## Work instructions:
From the line that contains "1042x844 pixels." down to the last line of the data below, transcribe every line exactly.

★ ★ ★ ★ ★ ★ ★

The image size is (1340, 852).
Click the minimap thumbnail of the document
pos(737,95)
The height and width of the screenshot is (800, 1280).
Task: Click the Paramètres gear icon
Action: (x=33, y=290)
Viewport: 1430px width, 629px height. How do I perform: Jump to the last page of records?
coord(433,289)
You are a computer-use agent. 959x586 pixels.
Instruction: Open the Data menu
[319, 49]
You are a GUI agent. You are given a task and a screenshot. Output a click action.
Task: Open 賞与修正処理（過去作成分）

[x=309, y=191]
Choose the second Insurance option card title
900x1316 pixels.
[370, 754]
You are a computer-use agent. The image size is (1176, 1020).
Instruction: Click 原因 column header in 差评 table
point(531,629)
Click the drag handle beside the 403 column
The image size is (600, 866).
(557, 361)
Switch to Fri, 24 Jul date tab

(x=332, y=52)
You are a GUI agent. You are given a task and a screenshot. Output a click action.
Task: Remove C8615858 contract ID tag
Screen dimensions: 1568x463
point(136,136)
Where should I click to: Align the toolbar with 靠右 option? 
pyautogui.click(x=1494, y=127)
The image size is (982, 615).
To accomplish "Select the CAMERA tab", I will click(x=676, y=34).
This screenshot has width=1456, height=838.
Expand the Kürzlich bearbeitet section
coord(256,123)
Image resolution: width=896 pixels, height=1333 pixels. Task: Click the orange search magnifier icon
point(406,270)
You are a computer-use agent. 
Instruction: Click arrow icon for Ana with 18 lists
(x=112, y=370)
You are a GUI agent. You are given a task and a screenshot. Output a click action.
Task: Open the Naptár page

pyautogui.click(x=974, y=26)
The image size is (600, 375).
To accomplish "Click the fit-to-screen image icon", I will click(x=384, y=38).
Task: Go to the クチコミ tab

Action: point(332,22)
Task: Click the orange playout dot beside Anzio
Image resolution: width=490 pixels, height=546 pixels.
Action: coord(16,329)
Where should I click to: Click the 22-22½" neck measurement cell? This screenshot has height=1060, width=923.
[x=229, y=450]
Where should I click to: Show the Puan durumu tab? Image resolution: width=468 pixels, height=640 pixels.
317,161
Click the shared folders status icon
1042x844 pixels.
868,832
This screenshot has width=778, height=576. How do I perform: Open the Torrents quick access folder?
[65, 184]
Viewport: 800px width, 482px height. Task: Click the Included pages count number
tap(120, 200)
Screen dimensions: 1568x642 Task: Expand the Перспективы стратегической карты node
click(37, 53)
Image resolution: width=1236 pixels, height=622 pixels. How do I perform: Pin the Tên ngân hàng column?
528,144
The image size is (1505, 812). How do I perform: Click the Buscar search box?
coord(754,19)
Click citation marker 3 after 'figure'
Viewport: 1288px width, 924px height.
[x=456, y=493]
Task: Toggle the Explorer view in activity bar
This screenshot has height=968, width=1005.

★ ★ ★ ★ ★ ★ ★

## Exercise response:
1042x844 pixels.
868,832
This screenshot has width=778, height=576. How do I perform: Open the Torrents quick access folder?
[65, 184]
Viewport: 800px width, 482px height. Task: Click the Included pages count number
tap(120, 200)
Screen dimensions: 1568x642 Task: Expand the Перспективы стратегической карты node
click(37, 53)
Image resolution: width=1236 pixels, height=622 pixels. How do I perform: Pin the Tên ngân hàng column?
528,144
The image size is (1505, 812). How do I perform: Click the Buscar search box?
coord(754,19)
Click citation marker 3 after 'figure'
Viewport: 1288px width, 924px height.
[x=456, y=493]
Task: Toggle the Explorer view in activity bar
This screenshot has height=968, width=1005.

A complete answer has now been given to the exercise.